Promoter of a failed visa-for-sales program, Anshoo Sethi, has been charged by a federal grand jury with 10 federal counts of fraud and false statements, while using Chinese investors’ money to run a cosmetic surgery business.
According to reports, Sethi, a 30-year-old Chicago man, had plans to build a giant hotel and a Chicago convention center funded with $160 million that he raised from Chinese investors. These plans of his were subject to a recent Fortune investigation.
Sethi has been charged with eight counts of wire fraud and two counts of making false statements. He can face a maximum sentence of 20 years on each fraud count and 10 years or more on the false-statement charges, if he is convicted.
Sethi had earlier reached an agreement with the Securities and Exchange Commission without acknowledging or denying culpability. He then raised funds from Chinese investors who had been seeking US residency, using the popular EB-5 visa program, which allows applicants who invest at least $500,000 in an American business to qualify for residency.

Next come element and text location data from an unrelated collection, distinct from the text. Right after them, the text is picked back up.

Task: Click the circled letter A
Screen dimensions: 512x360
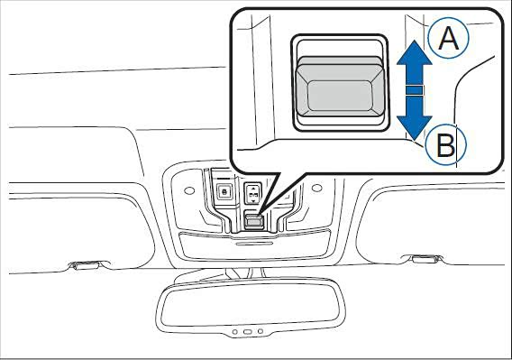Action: point(449,38)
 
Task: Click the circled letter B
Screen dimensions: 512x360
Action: point(446,145)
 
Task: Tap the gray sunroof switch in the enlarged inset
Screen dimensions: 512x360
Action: point(340,87)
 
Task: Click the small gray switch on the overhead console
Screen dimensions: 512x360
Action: point(253,221)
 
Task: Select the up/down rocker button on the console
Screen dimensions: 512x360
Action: point(252,194)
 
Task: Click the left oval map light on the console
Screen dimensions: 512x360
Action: point(189,190)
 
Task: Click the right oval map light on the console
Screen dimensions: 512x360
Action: point(317,188)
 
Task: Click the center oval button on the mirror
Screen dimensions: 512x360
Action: point(248,332)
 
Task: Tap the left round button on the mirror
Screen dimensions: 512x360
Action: point(234,332)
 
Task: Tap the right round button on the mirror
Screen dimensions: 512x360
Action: point(261,331)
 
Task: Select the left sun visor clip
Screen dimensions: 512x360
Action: point(89,264)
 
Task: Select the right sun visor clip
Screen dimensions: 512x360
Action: point(423,259)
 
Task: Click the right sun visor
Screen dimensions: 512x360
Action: point(431,222)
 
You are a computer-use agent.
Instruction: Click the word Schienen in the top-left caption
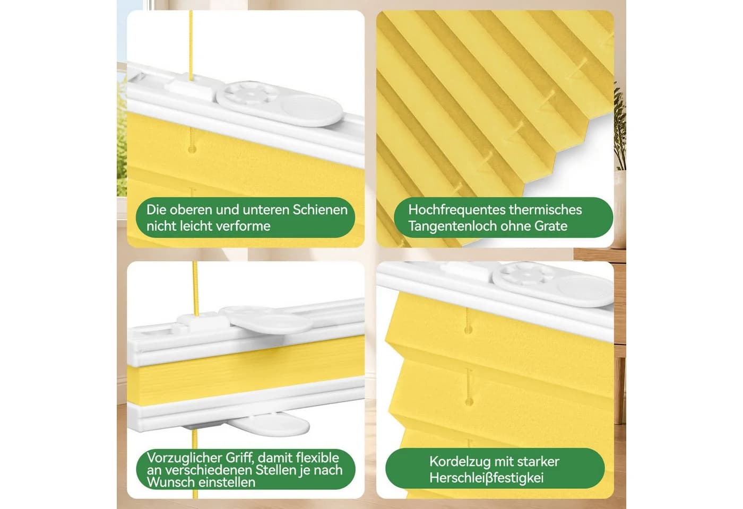tap(320, 210)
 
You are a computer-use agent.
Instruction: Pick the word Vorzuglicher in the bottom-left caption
tap(184, 458)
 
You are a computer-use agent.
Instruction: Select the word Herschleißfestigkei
tap(486, 478)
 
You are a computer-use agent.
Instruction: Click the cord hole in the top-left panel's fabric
tap(192, 150)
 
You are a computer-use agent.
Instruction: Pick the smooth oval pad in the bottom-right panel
tap(585, 291)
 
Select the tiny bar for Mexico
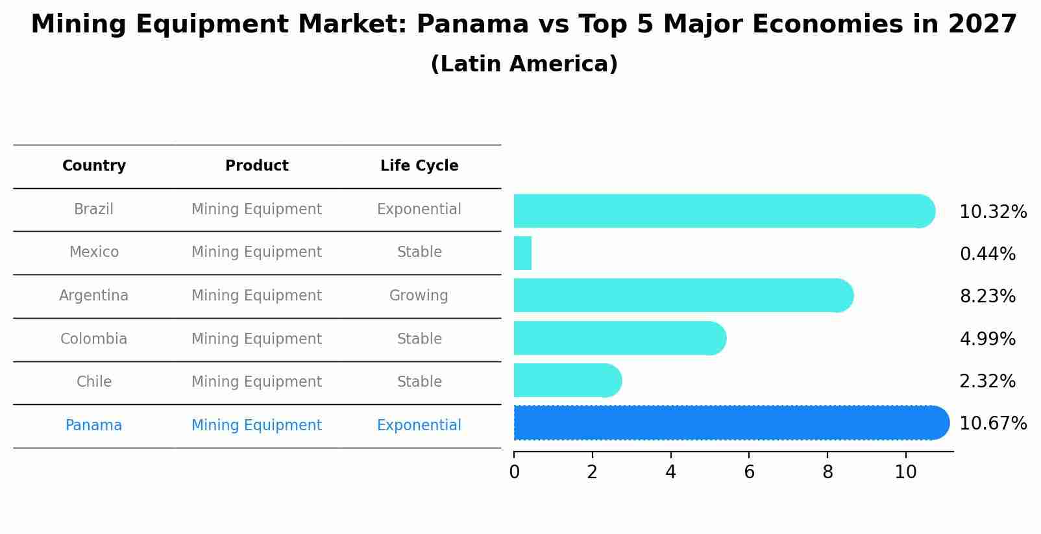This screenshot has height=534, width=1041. (522, 253)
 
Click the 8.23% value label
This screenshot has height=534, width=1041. (987, 297)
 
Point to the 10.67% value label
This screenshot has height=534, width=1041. (992, 424)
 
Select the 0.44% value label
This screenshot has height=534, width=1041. (987, 254)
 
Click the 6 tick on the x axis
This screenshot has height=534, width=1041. (749, 472)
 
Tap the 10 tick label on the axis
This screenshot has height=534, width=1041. (905, 472)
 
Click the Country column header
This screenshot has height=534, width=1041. (94, 166)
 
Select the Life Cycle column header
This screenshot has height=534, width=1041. (419, 166)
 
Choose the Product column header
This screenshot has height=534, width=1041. (257, 166)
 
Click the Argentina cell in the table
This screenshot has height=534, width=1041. (94, 296)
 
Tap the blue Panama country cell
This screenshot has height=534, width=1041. (94, 426)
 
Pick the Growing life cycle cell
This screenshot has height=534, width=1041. (419, 296)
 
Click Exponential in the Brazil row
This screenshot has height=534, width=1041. (419, 210)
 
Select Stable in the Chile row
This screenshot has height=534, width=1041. (419, 382)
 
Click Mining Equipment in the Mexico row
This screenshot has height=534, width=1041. (256, 252)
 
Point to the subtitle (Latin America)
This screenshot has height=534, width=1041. (524, 64)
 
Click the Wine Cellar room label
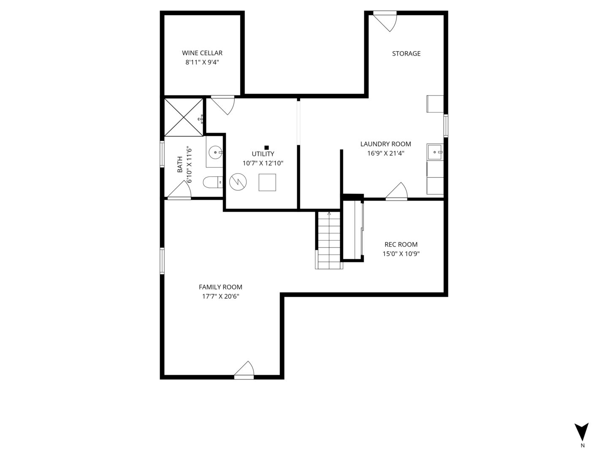click(202, 53)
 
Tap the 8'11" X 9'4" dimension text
click(202, 62)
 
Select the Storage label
click(406, 54)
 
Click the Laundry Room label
click(385, 144)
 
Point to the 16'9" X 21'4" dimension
click(385, 153)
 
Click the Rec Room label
click(401, 244)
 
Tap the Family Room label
click(220, 287)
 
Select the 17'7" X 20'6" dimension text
click(220, 296)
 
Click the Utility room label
click(263, 154)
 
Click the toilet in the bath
click(212, 182)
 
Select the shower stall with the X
click(184, 117)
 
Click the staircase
click(329, 240)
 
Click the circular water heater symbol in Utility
click(237, 182)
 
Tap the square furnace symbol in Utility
click(267, 182)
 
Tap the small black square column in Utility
click(266, 147)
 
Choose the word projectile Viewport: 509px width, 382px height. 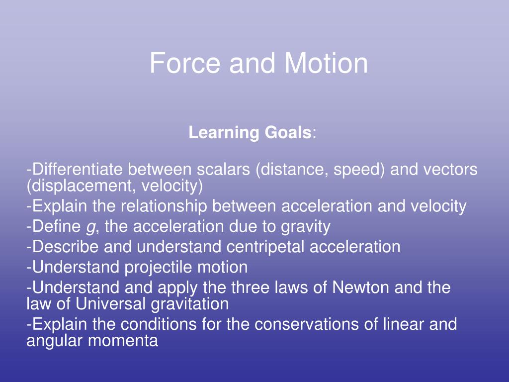(x=159, y=268)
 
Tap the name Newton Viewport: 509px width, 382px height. (x=358, y=287)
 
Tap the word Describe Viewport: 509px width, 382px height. (x=62, y=247)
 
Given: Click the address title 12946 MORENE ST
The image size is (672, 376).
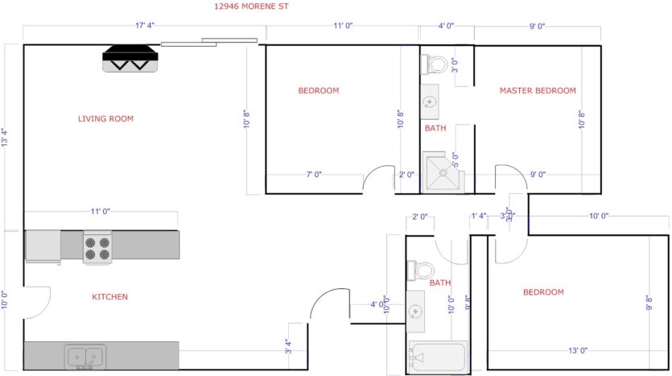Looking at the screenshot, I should point(250,6).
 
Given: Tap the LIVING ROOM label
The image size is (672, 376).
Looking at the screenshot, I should point(105,119).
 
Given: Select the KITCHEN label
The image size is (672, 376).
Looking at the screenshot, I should point(109,297).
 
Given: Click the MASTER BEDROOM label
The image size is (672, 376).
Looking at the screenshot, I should point(538,90).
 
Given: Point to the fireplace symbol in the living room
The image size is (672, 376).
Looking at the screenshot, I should point(130,59).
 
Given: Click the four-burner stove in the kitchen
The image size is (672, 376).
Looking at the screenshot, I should point(97,246).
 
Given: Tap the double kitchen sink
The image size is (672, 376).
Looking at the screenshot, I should point(85,355).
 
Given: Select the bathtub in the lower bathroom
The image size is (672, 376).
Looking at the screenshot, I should point(438,357).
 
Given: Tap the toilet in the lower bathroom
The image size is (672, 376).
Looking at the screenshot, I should point(421,270).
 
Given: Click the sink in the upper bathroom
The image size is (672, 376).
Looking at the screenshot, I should point(430,101).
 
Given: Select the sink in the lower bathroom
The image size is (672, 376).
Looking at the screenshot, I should point(416,311).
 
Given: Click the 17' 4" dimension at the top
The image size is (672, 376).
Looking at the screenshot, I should point(146,27).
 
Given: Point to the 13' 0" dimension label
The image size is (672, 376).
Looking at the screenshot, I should point(577,350).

Sethi had signed up almost 300 wealthy Chinese investors claiming that he was going to build a $912-million, “Zero-Carbon Platinum LEED-certified” complex that would have five name-brand hotels on a 2.8-acre tract near the O’Hare Airport. However the money was raised, as charged in the indictment, through means of forged documents and outlandish lies about the project’s financing and permits, the commitments he had from the hotel chains, and his own experience in this business. As per Fortune’s investigations, Sethi’s only experience in the lodging business had been running his own family’s shabby motel.
In February 2013, a civil fraud action was filed by the SEC which brought the scheme to a halt. About $147 million in investor funds were recovered, which had so far been held in escrow. In March last year, Sethi and his business entities were fined $3.9 million. Sethi was also barred from any association with the sale of securities for the next 20 years.

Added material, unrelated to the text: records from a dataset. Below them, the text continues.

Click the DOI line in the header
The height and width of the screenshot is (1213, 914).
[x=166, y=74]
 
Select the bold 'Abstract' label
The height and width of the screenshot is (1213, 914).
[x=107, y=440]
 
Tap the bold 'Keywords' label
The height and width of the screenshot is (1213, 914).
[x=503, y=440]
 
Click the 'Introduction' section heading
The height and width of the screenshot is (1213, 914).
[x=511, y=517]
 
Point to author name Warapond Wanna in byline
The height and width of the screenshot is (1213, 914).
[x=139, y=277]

The recent indictment in addition to fines and prison time, also seeks recovery of an $11 million used as administrative fees, about $41,500 per investor, which was collected by Sethi. Sethi had told the investors that this money was fully refundable in case their visas were not approved and was to be used only for project expenses.
As per the indictment, Sethi used “nearly all” the money and “misappropriated” at least $320,000 of the total fees “for the purchase of luxury goods for himself, family, and friends”, to pay for an unrelated lawsuit settlement, and “to fund a cosmetic surgery business.”

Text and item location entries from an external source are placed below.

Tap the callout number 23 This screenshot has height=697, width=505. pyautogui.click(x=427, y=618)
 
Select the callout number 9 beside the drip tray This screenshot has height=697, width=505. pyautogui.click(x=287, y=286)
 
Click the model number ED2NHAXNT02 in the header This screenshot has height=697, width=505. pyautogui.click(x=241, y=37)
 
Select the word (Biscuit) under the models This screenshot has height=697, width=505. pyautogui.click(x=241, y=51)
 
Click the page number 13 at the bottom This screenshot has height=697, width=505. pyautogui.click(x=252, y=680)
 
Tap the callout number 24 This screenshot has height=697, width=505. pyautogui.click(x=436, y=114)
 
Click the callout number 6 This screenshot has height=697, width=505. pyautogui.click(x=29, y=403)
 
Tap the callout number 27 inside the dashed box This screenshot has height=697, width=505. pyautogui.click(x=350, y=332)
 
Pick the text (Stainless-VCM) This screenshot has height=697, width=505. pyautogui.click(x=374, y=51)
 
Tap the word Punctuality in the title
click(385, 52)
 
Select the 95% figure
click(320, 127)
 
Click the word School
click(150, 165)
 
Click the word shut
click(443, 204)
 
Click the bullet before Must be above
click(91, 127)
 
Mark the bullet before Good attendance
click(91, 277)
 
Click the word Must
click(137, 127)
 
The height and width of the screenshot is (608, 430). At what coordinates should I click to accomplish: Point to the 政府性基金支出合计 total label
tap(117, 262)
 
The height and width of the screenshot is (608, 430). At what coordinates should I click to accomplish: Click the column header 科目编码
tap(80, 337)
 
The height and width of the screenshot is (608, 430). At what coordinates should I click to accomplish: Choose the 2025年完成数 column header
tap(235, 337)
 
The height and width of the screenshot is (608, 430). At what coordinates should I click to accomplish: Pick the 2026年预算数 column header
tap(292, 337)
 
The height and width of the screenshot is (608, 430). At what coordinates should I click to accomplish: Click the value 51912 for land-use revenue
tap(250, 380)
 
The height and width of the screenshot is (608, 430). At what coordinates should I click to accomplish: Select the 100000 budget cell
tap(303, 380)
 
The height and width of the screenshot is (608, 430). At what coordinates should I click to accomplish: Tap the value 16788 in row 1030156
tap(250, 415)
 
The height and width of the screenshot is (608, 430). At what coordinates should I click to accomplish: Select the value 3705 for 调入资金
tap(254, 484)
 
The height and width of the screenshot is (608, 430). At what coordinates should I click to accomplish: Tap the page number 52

The investigation on Sethi by SEC investigation had started when a tip was filed on the agency’s website that generated a record $14.7-million whistle-blower award.
A written statement was provided by Sethi’s lawyers which said that their client “worked nearly ten years” on the convention center project and that his family had invested “millions of dollars in it”. The lawyers also state that “the indictment ignores the key fact that, from the beginning, Mr. Sethi ensured that every penny of the wealthy foreign investors’ principal was always safely secured in an escrow account, and that each investor already has received 100% of their principal investment back. What remains to be returned to investors are the administrative fees that were paid with the understanding that they would be used to pay expenses associated with the investment. In his resolution of the SEC action in March 2014, Mr. Sethi already committed to repaying all those fees and is making substantial strides to accomplish that goal.”
The lawyers’ statement asserts that “the evidence will show that this project was real and that, while Mr. Sethi made serious mistakes in judgment, he was grossly ill-served by certain of the so-called ‘EB-5 experts’ and advisors that he engaged” and that “there were individuals who used the project to pursue their own private interests to the detriment of Mr. Sethi and the investors. Unfortunately, today’s indictment has oversimplified the story of what transpired. Mr. Sethi now looks forward to his opportunity to present the complete picture.”